■ EXCERPT TO READ ■
━━━━━━━━━━━━━━━━━━━━━━━━━━━━━━

Unincorporated areas of King County include White Center, Skyway, East Federal Way, Fairwood, and the East Renton area.
While specific cities and counties throughout Washington have mandates against the use of fireworks, the state itself has lenient regulations. 29 states, Washington included, allow a majority of consumer fireworks. Massachusetts is the only state in the U.S. to ban fireworks altogether.
Tangentially, the Portland City Council passed an ordinance in March 2022 that permanently banned the sale and use of all consumer fireworks within city limits. The penalties for lighting off illegal fireworks in banned areas within Oregon range from fines costing as much as $2,500 or even misdemeanor charges.
For those residing in unincorporated King County and want to get away for some 4th of July festivities, Kootenai County Sheriff Robert Norris released a statement that Washington residents planning to visit Idaho during the holiday weekend need to stay in line and follow state laws.
“If one chooses to possess controlled substances or engage in any criminal behavior, Seattle, Spokane, and the entire state of Washington is a wonderful place to enjoy July Fourth celebrations,” the sheriff stated in the press release.

━━━━━━━━━━━━━━━━━━━━━━━━━━━━━━

Click-target data:
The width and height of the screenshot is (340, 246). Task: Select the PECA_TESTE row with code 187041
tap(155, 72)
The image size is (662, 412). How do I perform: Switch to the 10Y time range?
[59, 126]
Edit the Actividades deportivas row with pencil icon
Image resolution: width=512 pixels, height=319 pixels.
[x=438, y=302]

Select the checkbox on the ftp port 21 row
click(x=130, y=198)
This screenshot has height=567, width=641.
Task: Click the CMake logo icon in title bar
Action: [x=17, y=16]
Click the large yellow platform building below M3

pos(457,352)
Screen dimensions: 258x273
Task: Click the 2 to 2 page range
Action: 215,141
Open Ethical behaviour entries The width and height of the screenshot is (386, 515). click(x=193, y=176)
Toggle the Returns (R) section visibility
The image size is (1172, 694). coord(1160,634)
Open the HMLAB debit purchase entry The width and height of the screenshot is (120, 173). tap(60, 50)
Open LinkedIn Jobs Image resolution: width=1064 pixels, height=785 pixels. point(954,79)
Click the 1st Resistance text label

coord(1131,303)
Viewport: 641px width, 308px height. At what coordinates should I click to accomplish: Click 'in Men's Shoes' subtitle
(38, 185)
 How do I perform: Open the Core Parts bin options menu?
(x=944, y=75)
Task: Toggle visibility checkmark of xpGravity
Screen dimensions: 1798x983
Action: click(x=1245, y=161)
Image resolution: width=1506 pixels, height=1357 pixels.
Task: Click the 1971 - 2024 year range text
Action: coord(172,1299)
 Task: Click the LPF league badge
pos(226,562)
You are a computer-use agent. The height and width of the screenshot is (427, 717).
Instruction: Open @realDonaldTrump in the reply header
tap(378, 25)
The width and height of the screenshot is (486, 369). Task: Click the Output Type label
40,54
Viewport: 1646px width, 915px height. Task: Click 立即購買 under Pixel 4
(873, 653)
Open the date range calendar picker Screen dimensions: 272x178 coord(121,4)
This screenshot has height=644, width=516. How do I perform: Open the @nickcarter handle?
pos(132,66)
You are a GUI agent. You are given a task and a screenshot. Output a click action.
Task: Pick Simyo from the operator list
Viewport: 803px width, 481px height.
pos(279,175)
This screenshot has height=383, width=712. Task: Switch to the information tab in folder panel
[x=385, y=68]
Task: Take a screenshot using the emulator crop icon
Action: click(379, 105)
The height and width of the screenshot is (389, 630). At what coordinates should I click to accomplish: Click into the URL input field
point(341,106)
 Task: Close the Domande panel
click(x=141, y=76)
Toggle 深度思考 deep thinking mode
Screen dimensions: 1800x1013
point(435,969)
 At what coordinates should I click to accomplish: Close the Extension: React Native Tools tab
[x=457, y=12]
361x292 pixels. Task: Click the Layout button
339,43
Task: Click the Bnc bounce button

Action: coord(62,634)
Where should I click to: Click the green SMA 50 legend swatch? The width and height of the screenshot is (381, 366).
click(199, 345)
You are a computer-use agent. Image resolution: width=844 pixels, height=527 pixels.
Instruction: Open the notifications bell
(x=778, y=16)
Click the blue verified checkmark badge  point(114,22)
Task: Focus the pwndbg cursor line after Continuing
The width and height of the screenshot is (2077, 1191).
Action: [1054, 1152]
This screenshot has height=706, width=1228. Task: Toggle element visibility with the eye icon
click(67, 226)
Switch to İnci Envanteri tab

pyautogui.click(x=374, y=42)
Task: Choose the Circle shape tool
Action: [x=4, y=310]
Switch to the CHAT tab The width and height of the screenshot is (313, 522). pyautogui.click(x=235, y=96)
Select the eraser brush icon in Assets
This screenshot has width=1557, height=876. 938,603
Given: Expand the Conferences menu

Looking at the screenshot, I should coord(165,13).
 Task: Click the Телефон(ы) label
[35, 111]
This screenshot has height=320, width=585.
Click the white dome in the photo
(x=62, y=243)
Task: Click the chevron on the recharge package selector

━━━━━━━━━━━━━━━━━━━━━━━━━━━━━━

■ EXERCISE TASKS ■
1. In the fireworks article, write out the passage between "Tangentially, the Portland" and "even misdemeanor charges.", inclusive.
2. Which state does the fireworks article name as the only one in the U.S. to ban fireworks altogether?
3. Carry on the fireworks article from its final sentence.

■ IN RESPONSE ■
1.
Tangentially, the Portland City Council passed an ordinance in March 2022 that permanently banned the sale and use of all consumer fireworks within city limits. The penalties for lighting off illegal fireworks in banned areas within Oregon range from fines costing as much as $2,500 or even misdemeanor charges.

2. Massachusetts

3.
Firework bans a response to fire season
With warmer and drier weather enveloping the Pacific Northwest, firework restrictions and bans went into effect last month for all Bureau of Land Management (BLM) public lands throughout Oregon and Washington in order to combat “wildfire season.”
“Although we had a wet winter, we must still be careful with activities that can cause a spark to keep our first responders, local communities, and public lands safe from accidental wildfires,” said Anita Bilbao, BLM Oregon/Washington Associate State Director, in a prepared statement. “We are seeing more invasive grass due to the wet weather, which dries out quickly without rain. Everyone can help by following fire restrictions and practicing fire safety while out on public lands.”
Humans cause an estimated 87% of wildfires nationally, according to BLM.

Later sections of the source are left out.